Podocytes play a pivotal role both in the maintenance of the glomerular filtration barrier and its structural integrity. Podocyte damage contributes to proteinuria and progressive kidney damage including scarring.

Newly discovered molecules are known to constitute a unique cellular apparatus for maintaining the filtration barrier. Nevertheless, the full structure and modification of it in response to disease is not known in detail.

Currently, diagnostics of CKD is based on the estimation of glomerular filtration rate (eGFR) and proteinuria (as measured from the urine). However, proteinuria has serious limitations as a biomarker of CKD progression.

Chronic diseases pose a significant challenge to health management worldwide. The growing prevalence of chronic kidney disease particularly, has severe implications on public health and the economic output.

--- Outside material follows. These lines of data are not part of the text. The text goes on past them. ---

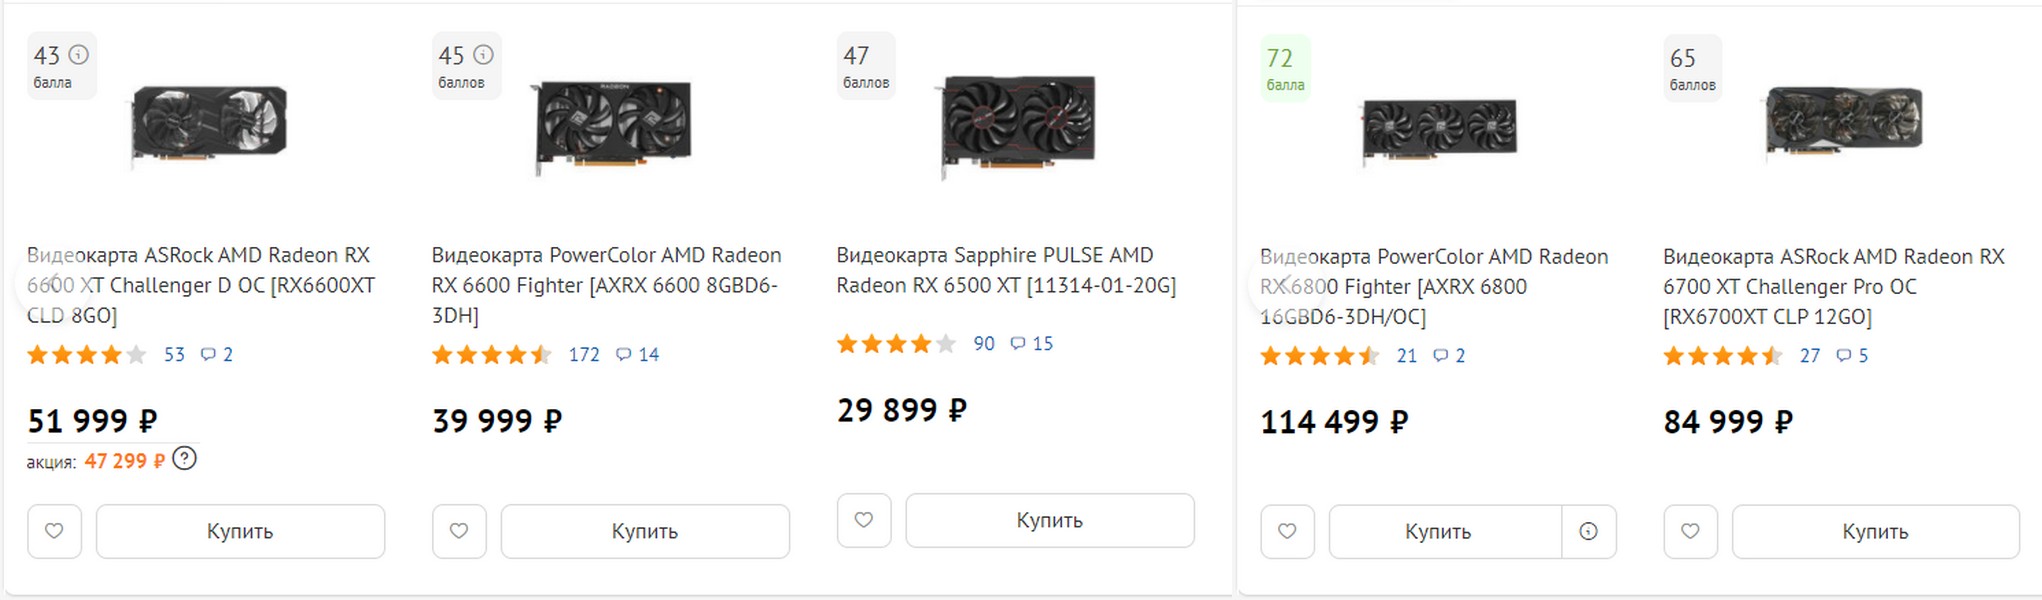Favorite the PowerColor RX 6600 Fighter

[x=459, y=531]
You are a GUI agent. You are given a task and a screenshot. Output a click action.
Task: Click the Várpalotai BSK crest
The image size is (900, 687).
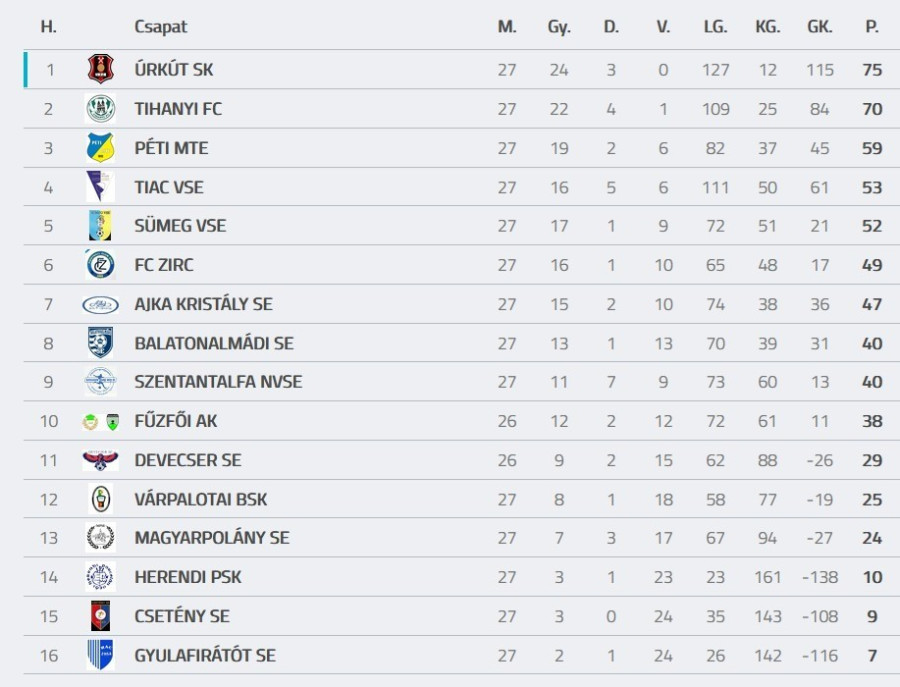click(100, 499)
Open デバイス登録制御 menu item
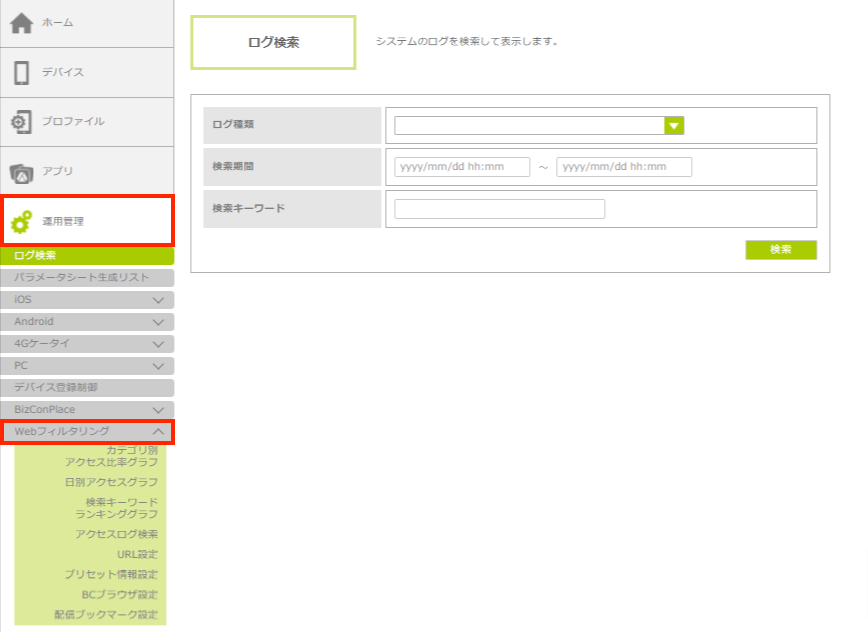This screenshot has width=868, height=632. (x=87, y=388)
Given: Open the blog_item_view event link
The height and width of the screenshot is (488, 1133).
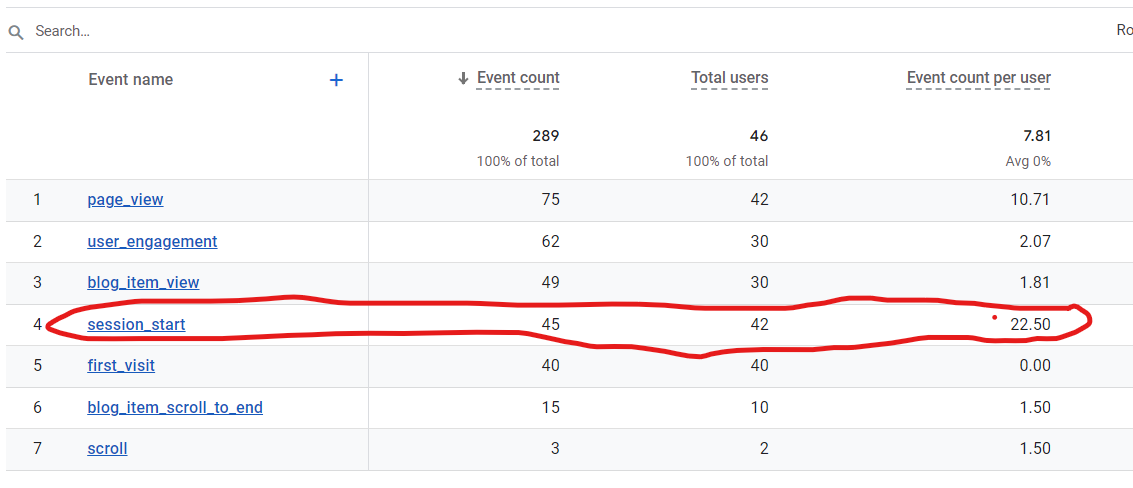Looking at the screenshot, I should (x=143, y=283).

The European Kidney Patients’ Federation has estimated that up to 400.000 European citizens suffer from end-stage kidney disease (ESKD) and require approximately €12.6 billion worth of direct interventions per year.

The number of ESKD patients, furthermore, is increasing by 4% per year. In the USA, Medicare spending on more than 550.000 patients with ESKD reached $26.8 billion in 2008, representing 5.9% of total Medicare spending.

These alarming statistics highlight the importance of better understanding of the molecular and cellular mechanisms leading to End Stage Kidney Disease (ESKD).

Finding early diagnostic biomarkers will enable to a timely intervention with appropriate medications and will delay the need of hemodialysis treatment and all its wide implications.
Patients often experience physical pain, such as joint pain, as well as discomfort from being immobile during the several hours of hemodialysis, typically 3-4 times per week in a hospital setting.

Depression and anxiety are among the most common symptoms and side-effects in patients with ESKD. A general feeling of unwell and discomfort; along with major disruptions in lifestyle such as the need to comply with treatment regimens, including dialysis schedules, diet prescription, water restriction, hospitalizations; the fear of disability and shortened lifespan can further aggravate the psychological reactions to disease.

Depression has been studied extensively in patients on maintenance dialysis, and much effort has been done to validate the proper screening tools to diagnose depression and to define the treatment options for patients on maintenance dialysis with depression. Anxiety is less well studied in this population of patients. Evidence indicates that also anxiety symptoms are common in maintenance dialysis.